=== Records provided ===

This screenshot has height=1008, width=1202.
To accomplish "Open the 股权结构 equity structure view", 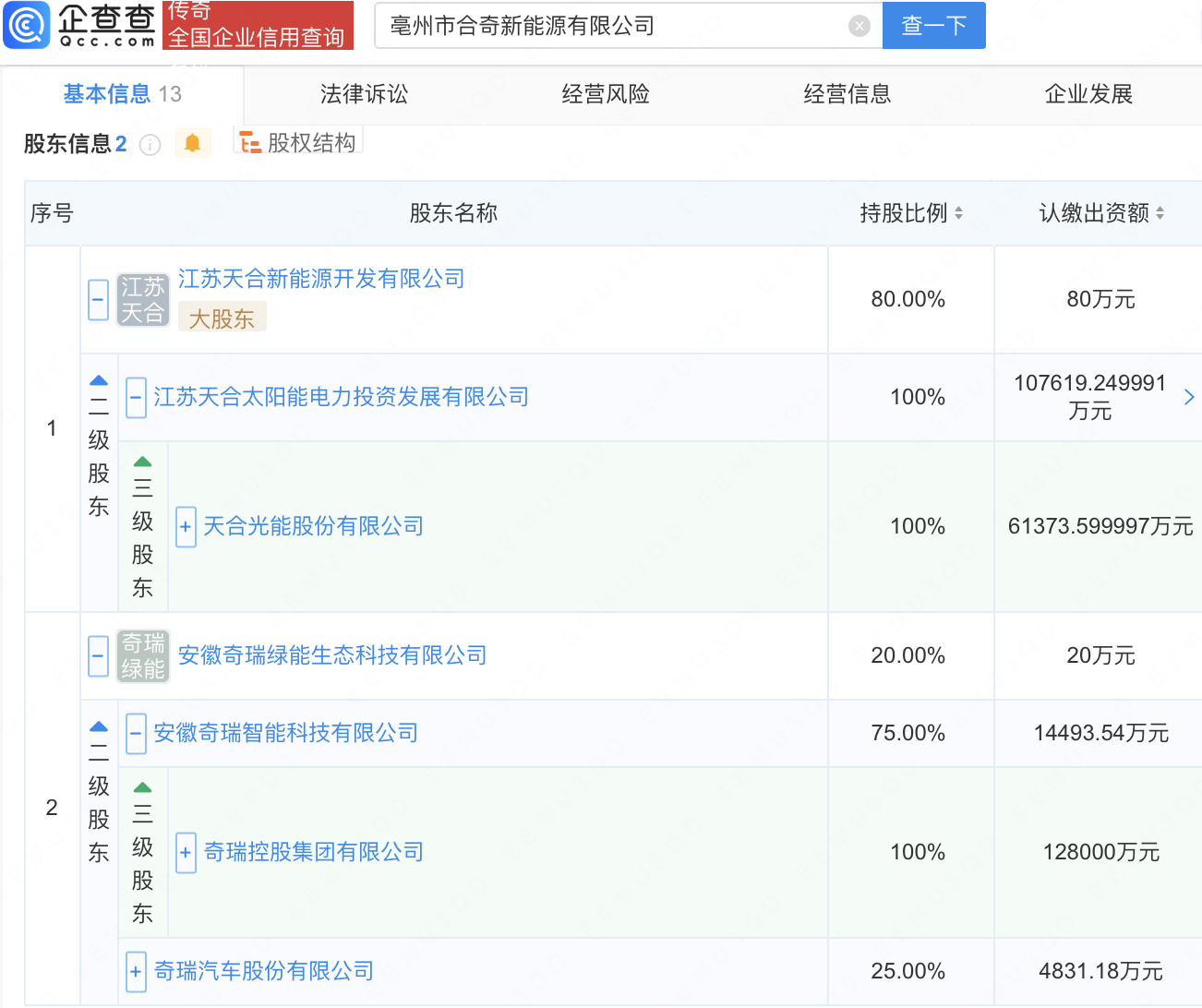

===
=== Records provided ===

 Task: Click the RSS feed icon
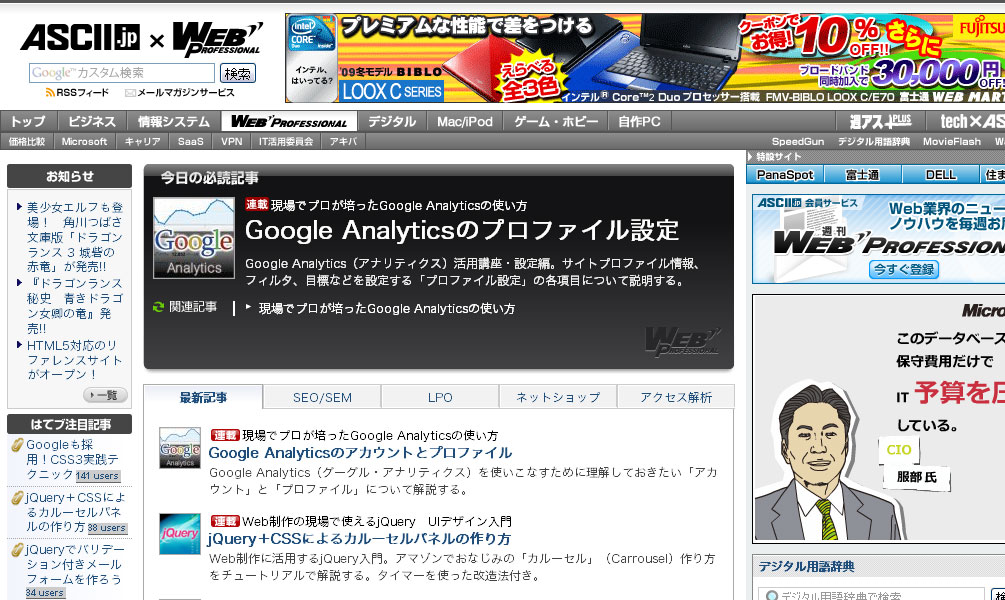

===
=== Records provided ===

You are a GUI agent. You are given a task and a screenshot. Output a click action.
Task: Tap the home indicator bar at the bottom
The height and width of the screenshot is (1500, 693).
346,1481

===

◆ Aim of the exercise: In the listing above, find the line with "This screenshot has height=1008, width=1202." and output every line through the one with "the 股权结构 equity", exactly, without the pictures.

◆ Answer to this task:
This screenshot has height=1008, width=1202.
To accomplish "Open the 股权结构 equity structure view", 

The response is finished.